The absence of independent labor organizations, restrictions on strikes, targeting of labor activists, and securitization of livelihood demands show that the ruling regime in Iran has not only failed to ensure economic and social rights; it has also blocked peaceful channels for demanding them.
Economic and social rights are not separate from civil and political rights. When workers cannot organize, teachers face pressure for labor protests, and retirees face security measures for demanding adequate pensions, the livelihood crisis becomes a crisis of freedom of expression, assembly, and association.
Warnings About Social Explosion
As poverty and inequality deepen, warnings about a possible “social explosion” have increased. Some officials and state-affiliated experts have openly spoken of unrest caused by economic crisis.
Ali Rabiei stated that “poverty in Iran is a security issue.” Some MPs have warned that if current trends continue, the number of poor people may reach tens of millions.
State media have repeatedly warned about livelihood collapse, public mistrust, and dissatisfaction. These warnings show that even within the power structure, there is deep concern about the consequences of poverty and the erosion of public hope.
Yet the state’s response has generally not been structural reform or genuine support. It has most often been repression, media control, scapegoating, internet restrictions, and transferring the cost of crisis to society.
Legal Analysis; Violated Obligations
As a State Party to the International Covenant on Economic, Social and Cultural Rights, Iran is obligated to guarantee the rights to work, social security, adequate standard of living, food, housing, health, and education.
Articles 6 and 7 guarantee the right to work and just and favorable conditions of work. Widespread unemployment, wages below survival level, job insecurity, unpaid wages, and suppression of independent organizations conflict with these obligations.
Article 9 guarantees social security. Inadequate pensions, delayed payments, exclusion of informal workers from insurance, and weak pension funds undermine this right.
Article 11 recognizes the right to an adequate standard of living, including food, clothing, and housing. Poverty, food insecurity, removal of essential goods, rent crisis, and homelessness indicate violations of this right.
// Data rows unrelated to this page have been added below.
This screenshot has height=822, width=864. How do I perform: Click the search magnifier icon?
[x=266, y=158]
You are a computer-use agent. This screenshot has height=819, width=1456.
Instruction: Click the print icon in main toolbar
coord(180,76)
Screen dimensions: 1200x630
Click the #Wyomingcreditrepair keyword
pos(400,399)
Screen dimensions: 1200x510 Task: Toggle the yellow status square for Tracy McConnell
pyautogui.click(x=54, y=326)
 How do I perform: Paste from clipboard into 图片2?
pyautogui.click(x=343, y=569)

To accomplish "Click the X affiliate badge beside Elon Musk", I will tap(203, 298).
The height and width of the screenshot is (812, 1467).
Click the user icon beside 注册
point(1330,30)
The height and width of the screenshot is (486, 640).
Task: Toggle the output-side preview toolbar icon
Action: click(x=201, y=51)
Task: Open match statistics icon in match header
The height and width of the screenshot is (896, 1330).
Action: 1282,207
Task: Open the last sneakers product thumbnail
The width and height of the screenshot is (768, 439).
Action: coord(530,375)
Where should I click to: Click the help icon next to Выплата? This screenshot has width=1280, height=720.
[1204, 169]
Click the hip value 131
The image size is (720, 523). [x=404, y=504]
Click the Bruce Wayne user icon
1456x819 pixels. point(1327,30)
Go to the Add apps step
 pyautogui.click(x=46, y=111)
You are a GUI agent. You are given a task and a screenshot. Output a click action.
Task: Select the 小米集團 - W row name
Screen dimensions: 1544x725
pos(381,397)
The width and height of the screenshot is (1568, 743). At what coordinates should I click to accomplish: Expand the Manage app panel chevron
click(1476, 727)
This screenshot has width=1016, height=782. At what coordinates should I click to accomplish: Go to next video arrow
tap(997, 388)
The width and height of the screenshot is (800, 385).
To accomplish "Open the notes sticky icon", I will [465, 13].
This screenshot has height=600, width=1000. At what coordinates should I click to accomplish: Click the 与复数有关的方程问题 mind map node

Article 12 guarantees the right to the highest attainable standard of physical and mental health. When families abandon treatment because of poverty, medicine becomes unaffordable, and economic pressure leads to psychological crisis, addiction, or suicide, the right to health is violated.
Taken together, Iran’s economic crisis is not merely a policy failure. It is a pattern of systematic violation of economic and social rights.
Conclusion of the Two-Part Dossier
The two reports in this dossier show that Iran’s livelihood and economic crisis is not temporary and is not merely the result of external pressure. The first report showed how wages, purchasing power, food consumption, housing, health, job security, and social hope have fallen below the survival line. This report showed that behind that collapse lies corruption, rent-seeking, security budgets, money printing, banking imbalances, allocation of public resources to institutions of power, internet restrictions, and suppression of labor demands.
The economy in Iran, under the rule of the mullahs, has become a tool against the people. It operates through inflation, poverty, instability, erosion of public services, job insecurity, and the destruction of human dignity. The result is the deprivation of millions of citizens of rights recognized under international law as basic human rights: food, housing, health, work, social security, and dignified life.
This dossier shows that poverty in Iran is not an accident. It is a structural product. If this structure controls public resources, the budget, banks, media, production, the internet, and economic policy, the livelihood crisis will reproduce itself.
In today’s Iran, poverty is no longer only the consequence of economic crisis. It has become one of the tools of governance and the gradual erosion of human rights.